Compiling using -Ofast however; register has 0 optimisation effect because if it can be put in a register or made immediate, it always will be and if it can't it won't be; const still optimises out the load on C and C++ but at file scope only; volatile still forces the values to be stored and loaded from the stack.
.LC0:
.string "%d"
main:
//optimises out push and change of rbp
sub rsp, 8 //https://stackoverflow.com/a/40344912/7194773
mov esi, 3
mov edi, OFFSET FLAT:.LC0
xor eax, eax //xor 2 bytes vs 5 for mov eax, 0
call printf
xor eax, eax
add rsp, 8
ret
Consider a case when compiler's optimizer has two variables and is forced to spill one onto stack. It so happened that both variables have the same weight to the compiler. Given there is no difference, the compiler will arbitrarily spill one of the variables. On the other hand, the register keyword gives compiler a hint which variable will be accessed more frequently. It is similar to x86 prefetch instruction, but for compiler optimizer.

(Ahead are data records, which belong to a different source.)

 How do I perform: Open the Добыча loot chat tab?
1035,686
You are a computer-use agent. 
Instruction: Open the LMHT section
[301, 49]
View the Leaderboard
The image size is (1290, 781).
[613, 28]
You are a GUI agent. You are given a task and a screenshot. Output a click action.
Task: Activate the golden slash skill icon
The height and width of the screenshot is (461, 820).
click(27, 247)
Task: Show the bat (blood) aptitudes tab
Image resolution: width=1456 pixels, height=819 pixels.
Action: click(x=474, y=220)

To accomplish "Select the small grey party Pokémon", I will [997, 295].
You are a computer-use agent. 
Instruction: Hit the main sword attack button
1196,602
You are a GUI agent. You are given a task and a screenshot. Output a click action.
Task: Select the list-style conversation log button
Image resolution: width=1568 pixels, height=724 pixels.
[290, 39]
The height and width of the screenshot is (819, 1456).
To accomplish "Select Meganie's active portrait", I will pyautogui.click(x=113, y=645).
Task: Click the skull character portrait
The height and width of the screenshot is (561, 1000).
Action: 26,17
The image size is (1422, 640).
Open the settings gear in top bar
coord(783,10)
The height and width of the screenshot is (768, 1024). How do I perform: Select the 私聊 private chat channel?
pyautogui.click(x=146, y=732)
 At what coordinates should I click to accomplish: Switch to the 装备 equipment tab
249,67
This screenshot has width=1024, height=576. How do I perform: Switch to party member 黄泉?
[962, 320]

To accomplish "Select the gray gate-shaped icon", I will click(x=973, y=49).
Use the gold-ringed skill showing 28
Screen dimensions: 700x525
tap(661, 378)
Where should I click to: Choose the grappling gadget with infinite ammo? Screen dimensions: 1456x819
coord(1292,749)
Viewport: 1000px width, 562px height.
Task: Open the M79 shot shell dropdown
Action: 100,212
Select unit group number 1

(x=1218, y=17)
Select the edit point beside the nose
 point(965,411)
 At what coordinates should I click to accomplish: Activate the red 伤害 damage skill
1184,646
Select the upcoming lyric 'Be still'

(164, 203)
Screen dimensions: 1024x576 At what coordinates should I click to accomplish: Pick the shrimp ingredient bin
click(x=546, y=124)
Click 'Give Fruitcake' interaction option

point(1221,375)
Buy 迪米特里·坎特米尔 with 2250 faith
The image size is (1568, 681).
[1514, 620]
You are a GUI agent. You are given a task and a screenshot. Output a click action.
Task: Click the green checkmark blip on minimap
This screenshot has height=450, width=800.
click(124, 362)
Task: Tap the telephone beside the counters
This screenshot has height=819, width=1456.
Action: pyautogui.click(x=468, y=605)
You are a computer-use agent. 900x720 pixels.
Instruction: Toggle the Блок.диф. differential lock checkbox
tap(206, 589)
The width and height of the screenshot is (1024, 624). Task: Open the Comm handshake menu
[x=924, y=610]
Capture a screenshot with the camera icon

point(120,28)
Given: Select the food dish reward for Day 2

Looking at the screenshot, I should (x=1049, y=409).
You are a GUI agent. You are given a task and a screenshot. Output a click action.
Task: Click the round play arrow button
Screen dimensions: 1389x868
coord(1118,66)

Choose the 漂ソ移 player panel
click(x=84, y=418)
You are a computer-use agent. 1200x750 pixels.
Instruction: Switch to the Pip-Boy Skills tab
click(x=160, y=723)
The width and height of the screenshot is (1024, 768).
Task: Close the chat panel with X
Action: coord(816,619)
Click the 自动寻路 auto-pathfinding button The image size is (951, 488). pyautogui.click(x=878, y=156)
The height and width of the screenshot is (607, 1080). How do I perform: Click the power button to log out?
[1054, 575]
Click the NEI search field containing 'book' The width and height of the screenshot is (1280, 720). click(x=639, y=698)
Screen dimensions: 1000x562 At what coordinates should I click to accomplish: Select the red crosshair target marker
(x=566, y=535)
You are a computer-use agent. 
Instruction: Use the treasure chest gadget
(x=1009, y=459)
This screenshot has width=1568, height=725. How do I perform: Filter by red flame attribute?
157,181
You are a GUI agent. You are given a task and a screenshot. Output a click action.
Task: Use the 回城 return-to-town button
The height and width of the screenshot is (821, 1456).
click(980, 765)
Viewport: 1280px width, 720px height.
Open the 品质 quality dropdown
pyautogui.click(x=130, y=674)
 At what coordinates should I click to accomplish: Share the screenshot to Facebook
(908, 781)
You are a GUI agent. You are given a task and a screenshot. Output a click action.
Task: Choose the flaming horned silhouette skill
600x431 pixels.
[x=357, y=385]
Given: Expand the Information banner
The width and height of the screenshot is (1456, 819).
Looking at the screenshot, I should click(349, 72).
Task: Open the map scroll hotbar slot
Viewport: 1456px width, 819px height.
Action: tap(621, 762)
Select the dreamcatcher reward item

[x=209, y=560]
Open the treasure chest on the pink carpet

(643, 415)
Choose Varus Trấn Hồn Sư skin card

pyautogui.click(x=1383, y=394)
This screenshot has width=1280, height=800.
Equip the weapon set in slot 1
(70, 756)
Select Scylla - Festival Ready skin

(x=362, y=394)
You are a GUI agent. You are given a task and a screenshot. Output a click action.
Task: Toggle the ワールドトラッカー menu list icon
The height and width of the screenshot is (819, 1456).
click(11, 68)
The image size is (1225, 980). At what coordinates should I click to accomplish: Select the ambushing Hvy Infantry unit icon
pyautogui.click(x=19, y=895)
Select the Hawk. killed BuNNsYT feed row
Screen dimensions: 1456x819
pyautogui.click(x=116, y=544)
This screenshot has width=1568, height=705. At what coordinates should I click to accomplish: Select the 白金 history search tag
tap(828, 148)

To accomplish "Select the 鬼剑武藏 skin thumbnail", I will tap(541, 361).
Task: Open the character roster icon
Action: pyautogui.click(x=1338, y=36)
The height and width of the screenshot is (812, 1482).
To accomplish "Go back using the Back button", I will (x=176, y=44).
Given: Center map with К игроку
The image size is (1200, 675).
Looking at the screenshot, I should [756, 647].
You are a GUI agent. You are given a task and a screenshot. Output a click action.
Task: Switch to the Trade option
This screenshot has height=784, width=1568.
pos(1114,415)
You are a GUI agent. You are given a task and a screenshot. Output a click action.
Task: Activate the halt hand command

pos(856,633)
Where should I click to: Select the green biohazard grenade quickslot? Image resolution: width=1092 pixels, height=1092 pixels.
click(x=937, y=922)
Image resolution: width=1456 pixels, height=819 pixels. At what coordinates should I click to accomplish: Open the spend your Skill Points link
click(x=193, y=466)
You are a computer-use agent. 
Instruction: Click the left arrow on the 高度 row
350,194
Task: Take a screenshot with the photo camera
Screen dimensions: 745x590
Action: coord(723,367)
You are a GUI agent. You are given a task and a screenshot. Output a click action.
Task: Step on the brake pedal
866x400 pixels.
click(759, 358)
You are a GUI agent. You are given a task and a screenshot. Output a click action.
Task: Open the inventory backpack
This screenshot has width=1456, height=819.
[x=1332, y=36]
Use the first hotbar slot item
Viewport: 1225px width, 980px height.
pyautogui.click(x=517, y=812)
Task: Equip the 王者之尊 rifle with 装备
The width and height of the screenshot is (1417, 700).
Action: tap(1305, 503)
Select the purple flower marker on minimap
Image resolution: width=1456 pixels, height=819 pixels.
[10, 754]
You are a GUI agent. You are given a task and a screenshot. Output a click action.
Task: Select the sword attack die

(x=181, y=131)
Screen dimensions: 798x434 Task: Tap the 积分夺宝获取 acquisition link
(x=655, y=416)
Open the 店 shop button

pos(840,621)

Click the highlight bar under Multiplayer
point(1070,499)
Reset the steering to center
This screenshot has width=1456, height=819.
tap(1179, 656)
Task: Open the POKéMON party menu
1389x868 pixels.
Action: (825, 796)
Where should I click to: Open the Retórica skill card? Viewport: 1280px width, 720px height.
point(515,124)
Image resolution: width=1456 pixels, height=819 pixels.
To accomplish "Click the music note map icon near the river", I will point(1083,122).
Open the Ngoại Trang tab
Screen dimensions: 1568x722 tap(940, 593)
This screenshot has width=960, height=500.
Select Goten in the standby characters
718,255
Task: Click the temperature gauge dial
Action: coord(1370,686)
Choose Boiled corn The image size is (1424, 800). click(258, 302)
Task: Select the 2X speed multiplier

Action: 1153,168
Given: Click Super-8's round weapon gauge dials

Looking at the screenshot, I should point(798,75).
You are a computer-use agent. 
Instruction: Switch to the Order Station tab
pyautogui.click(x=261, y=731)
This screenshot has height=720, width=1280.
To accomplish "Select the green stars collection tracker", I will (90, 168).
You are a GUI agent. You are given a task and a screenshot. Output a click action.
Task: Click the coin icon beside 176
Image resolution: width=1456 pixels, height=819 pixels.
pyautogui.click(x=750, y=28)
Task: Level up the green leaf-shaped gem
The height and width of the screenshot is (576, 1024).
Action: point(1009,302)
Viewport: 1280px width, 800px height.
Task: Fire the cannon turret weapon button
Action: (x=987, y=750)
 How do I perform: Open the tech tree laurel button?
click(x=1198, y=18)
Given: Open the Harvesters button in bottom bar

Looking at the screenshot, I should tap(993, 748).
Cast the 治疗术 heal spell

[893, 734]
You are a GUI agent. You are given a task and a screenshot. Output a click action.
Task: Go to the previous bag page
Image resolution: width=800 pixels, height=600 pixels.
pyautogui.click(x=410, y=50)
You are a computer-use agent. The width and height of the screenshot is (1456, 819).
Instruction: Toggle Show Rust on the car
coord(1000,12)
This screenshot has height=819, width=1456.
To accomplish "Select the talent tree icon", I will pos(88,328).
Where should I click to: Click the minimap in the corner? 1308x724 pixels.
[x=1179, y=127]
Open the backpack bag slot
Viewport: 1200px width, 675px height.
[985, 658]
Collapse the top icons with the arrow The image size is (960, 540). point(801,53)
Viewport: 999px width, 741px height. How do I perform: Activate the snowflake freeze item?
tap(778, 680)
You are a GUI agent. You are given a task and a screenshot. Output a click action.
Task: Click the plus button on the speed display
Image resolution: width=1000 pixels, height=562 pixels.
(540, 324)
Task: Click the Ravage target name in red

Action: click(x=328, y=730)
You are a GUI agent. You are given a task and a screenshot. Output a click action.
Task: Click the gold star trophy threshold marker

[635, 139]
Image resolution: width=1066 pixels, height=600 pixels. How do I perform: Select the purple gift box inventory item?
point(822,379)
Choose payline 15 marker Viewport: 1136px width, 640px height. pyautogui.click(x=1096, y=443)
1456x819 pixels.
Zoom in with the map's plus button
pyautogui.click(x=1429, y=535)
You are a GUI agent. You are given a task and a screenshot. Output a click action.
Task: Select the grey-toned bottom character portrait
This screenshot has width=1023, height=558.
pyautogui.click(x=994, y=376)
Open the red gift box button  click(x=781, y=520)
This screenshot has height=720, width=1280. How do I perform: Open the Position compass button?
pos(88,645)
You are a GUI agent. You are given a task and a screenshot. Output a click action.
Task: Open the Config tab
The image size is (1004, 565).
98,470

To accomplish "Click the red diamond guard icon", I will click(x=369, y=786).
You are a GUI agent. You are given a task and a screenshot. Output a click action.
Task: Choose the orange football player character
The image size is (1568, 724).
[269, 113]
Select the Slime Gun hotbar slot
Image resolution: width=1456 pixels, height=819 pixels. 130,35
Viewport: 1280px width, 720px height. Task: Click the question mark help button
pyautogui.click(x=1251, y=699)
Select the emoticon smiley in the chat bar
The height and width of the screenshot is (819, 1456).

Obviously register hints are similar to user-provided branch probability hints, and can be inferred from these probability hints. If compiler knows that some branch is taken often, it will keep branch related variables in registers. So I suggest caring more about branch hints, and forgetting about register. Ideally your profiler should communicate somehow with the compiler and spare you from even thinking about such nuances.